→ **Problem details**
Render every line of the listing below as a JSON array of strings, with one string per line and blank lines omitted.
START Input data
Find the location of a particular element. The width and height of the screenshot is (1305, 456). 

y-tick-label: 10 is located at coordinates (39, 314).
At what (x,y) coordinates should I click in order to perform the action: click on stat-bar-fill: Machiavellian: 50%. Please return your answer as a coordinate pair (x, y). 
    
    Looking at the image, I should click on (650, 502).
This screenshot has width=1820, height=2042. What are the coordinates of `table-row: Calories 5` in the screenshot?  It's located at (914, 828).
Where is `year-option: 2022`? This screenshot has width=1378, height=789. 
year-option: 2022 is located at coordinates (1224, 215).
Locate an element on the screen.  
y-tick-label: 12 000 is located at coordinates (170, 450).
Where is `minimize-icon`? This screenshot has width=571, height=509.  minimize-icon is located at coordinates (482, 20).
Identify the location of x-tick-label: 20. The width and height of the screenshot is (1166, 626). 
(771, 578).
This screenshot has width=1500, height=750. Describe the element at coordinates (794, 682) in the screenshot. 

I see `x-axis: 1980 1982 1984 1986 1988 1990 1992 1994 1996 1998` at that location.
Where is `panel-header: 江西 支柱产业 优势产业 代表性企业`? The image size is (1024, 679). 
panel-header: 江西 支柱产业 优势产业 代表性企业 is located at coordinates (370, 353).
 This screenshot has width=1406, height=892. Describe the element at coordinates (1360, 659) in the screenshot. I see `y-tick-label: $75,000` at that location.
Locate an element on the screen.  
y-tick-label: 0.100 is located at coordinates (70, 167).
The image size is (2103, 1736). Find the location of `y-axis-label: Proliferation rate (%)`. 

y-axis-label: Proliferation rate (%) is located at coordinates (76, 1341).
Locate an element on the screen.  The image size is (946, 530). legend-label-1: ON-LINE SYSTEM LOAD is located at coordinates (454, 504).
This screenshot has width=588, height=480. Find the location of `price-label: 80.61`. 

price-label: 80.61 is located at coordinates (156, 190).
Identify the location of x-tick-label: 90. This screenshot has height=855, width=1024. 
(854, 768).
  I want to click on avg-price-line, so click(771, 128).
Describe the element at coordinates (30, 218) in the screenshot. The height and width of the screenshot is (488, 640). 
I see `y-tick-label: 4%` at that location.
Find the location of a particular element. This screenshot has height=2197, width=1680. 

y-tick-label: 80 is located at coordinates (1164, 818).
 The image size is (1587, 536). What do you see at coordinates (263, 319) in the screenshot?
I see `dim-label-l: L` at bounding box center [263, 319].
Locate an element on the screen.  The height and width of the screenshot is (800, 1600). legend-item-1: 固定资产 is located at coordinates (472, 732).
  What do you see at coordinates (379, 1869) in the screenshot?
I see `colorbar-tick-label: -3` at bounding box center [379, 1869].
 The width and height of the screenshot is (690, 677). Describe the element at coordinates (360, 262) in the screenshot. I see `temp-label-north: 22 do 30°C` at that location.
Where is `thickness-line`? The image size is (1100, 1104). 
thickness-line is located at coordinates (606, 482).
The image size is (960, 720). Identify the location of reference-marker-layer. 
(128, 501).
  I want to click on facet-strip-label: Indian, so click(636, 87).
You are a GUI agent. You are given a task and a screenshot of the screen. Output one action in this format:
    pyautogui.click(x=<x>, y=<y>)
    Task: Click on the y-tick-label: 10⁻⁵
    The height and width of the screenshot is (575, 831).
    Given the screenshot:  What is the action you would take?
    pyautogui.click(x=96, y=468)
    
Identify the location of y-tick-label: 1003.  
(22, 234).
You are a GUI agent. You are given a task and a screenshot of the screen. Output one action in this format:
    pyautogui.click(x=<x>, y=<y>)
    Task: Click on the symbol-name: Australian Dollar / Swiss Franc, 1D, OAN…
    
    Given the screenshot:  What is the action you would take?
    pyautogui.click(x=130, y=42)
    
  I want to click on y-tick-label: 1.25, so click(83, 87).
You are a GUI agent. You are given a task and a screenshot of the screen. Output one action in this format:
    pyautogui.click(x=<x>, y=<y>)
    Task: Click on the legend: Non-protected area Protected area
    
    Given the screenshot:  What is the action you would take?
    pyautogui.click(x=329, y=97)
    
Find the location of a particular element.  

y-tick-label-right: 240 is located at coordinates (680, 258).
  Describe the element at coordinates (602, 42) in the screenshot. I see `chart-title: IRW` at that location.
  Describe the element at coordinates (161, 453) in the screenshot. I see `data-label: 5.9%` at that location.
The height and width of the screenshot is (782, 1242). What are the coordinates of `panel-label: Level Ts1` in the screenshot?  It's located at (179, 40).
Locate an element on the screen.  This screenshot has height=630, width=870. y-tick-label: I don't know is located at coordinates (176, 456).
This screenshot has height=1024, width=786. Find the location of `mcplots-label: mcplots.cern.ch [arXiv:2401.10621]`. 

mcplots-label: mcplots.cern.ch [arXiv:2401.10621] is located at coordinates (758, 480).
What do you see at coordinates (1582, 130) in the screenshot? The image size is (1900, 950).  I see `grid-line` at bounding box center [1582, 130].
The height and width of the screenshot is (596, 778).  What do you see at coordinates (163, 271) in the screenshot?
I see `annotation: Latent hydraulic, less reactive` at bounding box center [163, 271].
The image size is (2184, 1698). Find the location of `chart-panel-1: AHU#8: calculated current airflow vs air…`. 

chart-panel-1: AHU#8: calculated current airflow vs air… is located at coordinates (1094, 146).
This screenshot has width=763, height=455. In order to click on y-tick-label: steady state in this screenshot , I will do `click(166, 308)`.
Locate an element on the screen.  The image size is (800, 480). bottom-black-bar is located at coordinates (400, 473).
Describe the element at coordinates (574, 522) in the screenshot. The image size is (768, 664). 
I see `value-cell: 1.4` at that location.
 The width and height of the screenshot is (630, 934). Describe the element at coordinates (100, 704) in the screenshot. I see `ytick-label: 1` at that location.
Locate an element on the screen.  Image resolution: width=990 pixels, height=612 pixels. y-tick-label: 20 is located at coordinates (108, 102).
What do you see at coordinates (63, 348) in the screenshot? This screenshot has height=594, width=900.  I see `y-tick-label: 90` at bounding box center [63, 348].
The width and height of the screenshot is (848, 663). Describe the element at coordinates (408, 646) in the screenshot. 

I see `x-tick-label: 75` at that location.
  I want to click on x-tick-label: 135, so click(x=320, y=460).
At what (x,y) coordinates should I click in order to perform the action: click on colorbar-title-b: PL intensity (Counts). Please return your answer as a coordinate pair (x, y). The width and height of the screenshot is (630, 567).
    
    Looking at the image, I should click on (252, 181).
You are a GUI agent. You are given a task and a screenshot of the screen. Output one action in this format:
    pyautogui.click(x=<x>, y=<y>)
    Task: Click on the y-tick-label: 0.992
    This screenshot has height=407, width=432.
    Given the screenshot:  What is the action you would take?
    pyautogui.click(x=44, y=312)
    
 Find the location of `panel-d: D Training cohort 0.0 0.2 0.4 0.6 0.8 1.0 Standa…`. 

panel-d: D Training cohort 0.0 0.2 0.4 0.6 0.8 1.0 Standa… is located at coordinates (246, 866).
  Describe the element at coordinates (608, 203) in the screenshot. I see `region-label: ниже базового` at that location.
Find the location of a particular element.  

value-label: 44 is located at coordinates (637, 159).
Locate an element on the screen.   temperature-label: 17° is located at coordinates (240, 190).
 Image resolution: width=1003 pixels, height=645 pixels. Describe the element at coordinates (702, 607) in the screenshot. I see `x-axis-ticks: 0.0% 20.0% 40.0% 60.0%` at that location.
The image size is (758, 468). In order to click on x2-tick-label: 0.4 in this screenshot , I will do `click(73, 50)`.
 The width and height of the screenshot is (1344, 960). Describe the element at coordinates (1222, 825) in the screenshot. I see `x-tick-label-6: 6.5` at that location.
END Input data
→ **Answer box**
[
  "Find the location of a particular element. The width and height of the screenshot is (1305, 456). ",
  "y-tick-label: 10 is located at coordinates (39, 314).",
  "At what (x,y) coordinates should I click in order to perform the action: click on stat-bar-fill: Machiavellian: 50%. Please return your answer as a coordinate pair (x, y). ",
  "    Looking at the image, I should click on (650, 502).",
  "This screenshot has width=1820, height=2042. What are the coordinates of `table-row: Calories 5` in the screenshot?  It's located at (914, 828).",
  "Where is `year-option: 2022`? This screenshot has width=1378, height=789. ",
  "year-option: 2022 is located at coordinates (1224, 215).",
  "Locate an element on the screen.  ",
  "y-tick-label: 12 000 is located at coordinates (170, 450).",
  "Where is `minimize-icon`? This screenshot has width=571, height=509.  minimize-icon is located at coordinates (482, 20).",
  "Identify the location of x-tick-label: 20. The width and height of the screenshot is (1166, 626). ",
  "(771, 578).",
  "This screenshot has width=1500, height=750. Describe the element at coordinates (794, 682) in the screenshot. ",
  "I see `x-axis: 1980 1982 1984 1986 1988 1990 1992 1994 1996 1998` at that location.",
  "Where is `panel-header: 江西 支柱产业 优势产业 代表性企业`? The image size is (1024, 679). ",
  "panel-header: 江西 支柱产业 优势产业 代表性企业 is located at coordinates (370, 353).",
  " This screenshot has width=1406, height=892. Describe the element at coordinates (1360, 659) in the screenshot. I see `y-tick-label: $75,000` at that location.",
  "Locate an element on the screen.  ",
  "y-tick-label: 0.100 is located at coordinates (70, 167).",
  "The image size is (2103, 1736). Find the location of `y-axis-label: Proliferation rate (%)`. ",
  "y-axis-label: Proliferation rate (%) is located at coordinates (76, 1341).",
  "Locate an element on the screen.  The image size is (946, 530). legend-label-1: ON-LINE SYSTEM LOAD is located at coordinates (454, 504).",
  "This screenshot has width=588, height=480. Find the location of `price-label: 80.61`. ",
  "price-label: 80.61 is located at coordinates (156, 190).",
  "Identify the location of x-tick-label: 90. This screenshot has height=855, width=1024. ",
  "(854, 768).",
  "  I want to click on avg-price-line, so click(771, 128).",
  "Describe the element at coordinates (30, 218) in the screenshot. The height and width of the screenshot is (488, 640). ",
  "I see `y-tick-label: 4%` at that location.",
  "Find the location of a particular element. This screenshot has height=2197, width=1680. ",
  "y-tick-label: 80 is located at coordinates (1164, 818).",
  " The image size is (1587, 536). What do you see at coordinates (263, 319) in the screenshot?",
  "I see `dim-label-l: L` at bounding box center [263, 319].",
  "Locate an element on the screen.  The height and width of the screenshot is (800, 1600). legend-item-1: 固定资产 is located at coordinates (472, 732).",
  "  What do you see at coordinates (379, 1869) in the screenshot?",
  "I see `colorbar-tick-label: -3` at bounding box center [379, 1869].",
  " The width and height of the screenshot is (690, 677). Describe the element at coordinates (360, 262) in the screenshot. I see `temp-label-north: 22 do 30°C` at that location.",
  "Where is `thickness-line`? The image size is (1100, 1104). ",
  "thickness-line is located at coordinates (606, 482).",
  "The image size is (960, 720). Identify the location of reference-marker-layer. ",
  "(128, 501).",
  "  I want to click on facet-strip-label: Indian, so click(636, 87).",
  "You are a GUI agent. You are given a task and a screenshot of the screen. Output one action in this format:",
  "    pyautogui.click(x=<x>, y=<y>)",
  "    Task: Click on the y-tick-label: 10⁻⁵",
  "    The height and width of the screenshot is (575, 831).",
  "    Given the screenshot:  What is the action you would take?",
  "    pyautogui.click(x=96, y=468)",
  "Identify the location of y-tick-label: 1003.  ",
  "(22, 234).",
  "You are a GUI agent. You are given a task and a screenshot of the screen. Output one action in this format:",
  "    pyautogui.click(x=<x>, y=<y>)",
  "    Task: Click on the symbol-name: Australian Dollar / Swiss Franc, 1D, OAN…",
  "    Given the screenshot:  What is the action you would take?",
  "    pyautogui.click(x=130, y=42)",
  "  I want to click on y-tick-label: 1.25, so click(83, 87).",
  "You are a GUI agent. You are given a task and a screenshot of the screen. Output one action in this format:",
  "    pyautogui.click(x=<x>, y=<y>)",
  "    Task: Click on the legend: Non-protected area Protected area",
  "    Given the screenshot:  What is the action you would take?",
  "    pyautogui.click(x=329, y=97)",
  "Find the location of a particular element.  ",
  "y-tick-label-right: 240 is located at coordinates (680, 258).",
  "  Describe the element at coordinates (602, 42) in the screenshot. I see `chart-title: IRW` at that location.",
  "  Describe the element at coordinates (161, 453) in the screenshot. I see `data-label: 5.9%` at that location.",
  "The height and width of the screenshot is (782, 1242). What are the coordinates of `panel-label: Level Ts1` in the screenshot?  It's located at (179, 40).",
  "Locate an element on the screen.  This screenshot has height=630, width=870. y-tick-label: I don't know is located at coordinates (176, 456).",
  "This screenshot has height=1024, width=786. Find the location of `mcplots-label: mcplots.cern.ch [arXiv:2401.10621]`. ",
  "mcplots-label: mcplots.cern.ch [arXiv:2401.10621] is located at coordinates (758, 480).",
  "What do you see at coordinates (1582, 130) in the screenshot? The image size is (1900, 950).  I see `grid-line` at bounding box center [1582, 130].",
  "The height and width of the screenshot is (596, 778).  What do you see at coordinates (163, 271) in the screenshot?",
  "I see `annotation: Latent hydraulic, less reactive` at bounding box center [163, 271].",
  "The image size is (2184, 1698). Find the location of `chart-panel-1: AHU#8: calculated current airflow vs air…`. ",
  "chart-panel-1: AHU#8: calculated current airflow vs air… is located at coordinates (1094, 146).",
  "This screenshot has width=763, height=455. In order to click on y-tick-label: steady state in this screenshot , I will do `click(166, 308)`.",
  "Locate an element on the screen.  The image size is (800, 480). bottom-black-bar is located at coordinates (400, 473).",
  "Describe the element at coordinates (574, 522) in the screenshot. The image size is (768, 664). ",
  "I see `value-cell: 1.4` at that location.",
  " The width and height of the screenshot is (630, 934). Describe the element at coordinates (100, 704) in the screenshot. I see `ytick-label: 1` at that location.",
  "Locate an element on the screen.  Image resolution: width=990 pixels, height=612 pixels. y-tick-label: 20 is located at coordinates (108, 102).",
  "What do you see at coordinates (63, 348) in the screenshot? This screenshot has height=594, width=900.  I see `y-tick-label: 90` at bounding box center [63, 348].",
  "The width and height of the screenshot is (848, 663). Describe the element at coordinates (408, 646) in the screenshot. ",
  "I see `x-tick-label: 75` at that location.",
  "  I want to click on x-tick-label: 135, so click(x=320, y=460).",
  "At what (x,y) coordinates should I click in order to perform the action: click on colorbar-title-b: PL intensity (Counts). Please return your answer as a coordinate pair (x, y). The width and height of the screenshot is (630, 567).",
  "    Looking at the image, I should click on (252, 181).",
  "You are a GUI agent. You are given a task and a screenshot of the screen. Output one action in this format:",
  "    pyautogui.click(x=<x>, y=<y>)",
  "    Task: Click on the y-tick-label: 0.992",
  "    This screenshot has height=407, width=432.",
  "    Given the screenshot:  What is the action you would take?",
  "    pyautogui.click(x=44, y=312)",
  " Find the location of `panel-d: D Training cohort 0.0 0.2 0.4 0.6 0.8 1.0 Standa…`. ",
  "panel-d: D Training cohort 0.0 0.2 0.4 0.6 0.8 1.0 Standa… is located at coordinates (246, 866).",
  "  Describe the element at coordinates (608, 203) in the screenshot. I see `region-label: ниже базового` at that location.",
  "Find the location of a particular element.  ",
  "value-label: 44 is located at coordinates (637, 159).",
  "Locate an element on the screen.   temperature-label: 17° is located at coordinates (240, 190).",
  " Image resolution: width=1003 pixels, height=645 pixels. Describe the element at coordinates (702, 607) in the screenshot. I see `x-axis-ticks: 0.0% 20.0% 40.0% 60.0%` at that location.",
  "The image size is (758, 468). In order to click on x2-tick-label: 0.4 in this screenshot , I will do `click(73, 50)`.",
  " The width and height of the screenshot is (1344, 960). Describe the element at coordinates (1222, 825) in the screenshot. I see `x-tick-label-6: 6.5` at that location."
]